--- START Excerpted data ---

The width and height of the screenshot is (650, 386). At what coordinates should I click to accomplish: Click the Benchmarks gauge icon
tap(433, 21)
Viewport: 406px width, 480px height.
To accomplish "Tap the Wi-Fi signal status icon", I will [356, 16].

--- END Excerpted data ---
--- START Excerpted data ---

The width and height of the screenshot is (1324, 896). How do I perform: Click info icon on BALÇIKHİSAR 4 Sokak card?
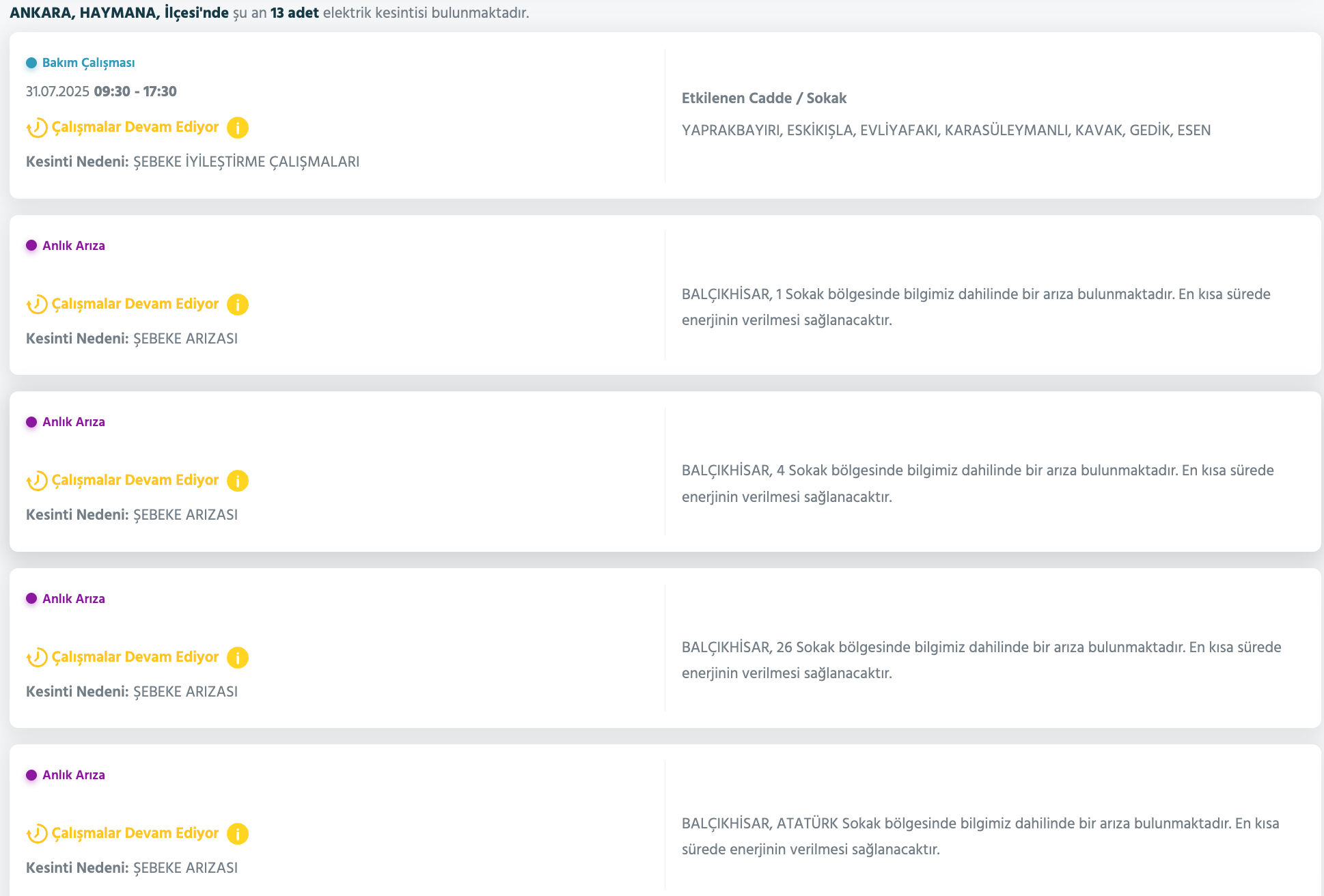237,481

--- END Excerpted data ---

What to do = Lay out the lines of the items from the one containing "Viewport: 406px width, 480px height." through the one containing "will [356, 16]." as a Markdown table with two columns, Row and Entry, leaving out any blank lines.

Reply to the exercise =
| Row | Entry |
|---|---|
| 1 | Viewport: 406px width, 480px height. |
| 2 | To accomplish "Tap the Wi-Fi signal status icon", I will [356, 16]. |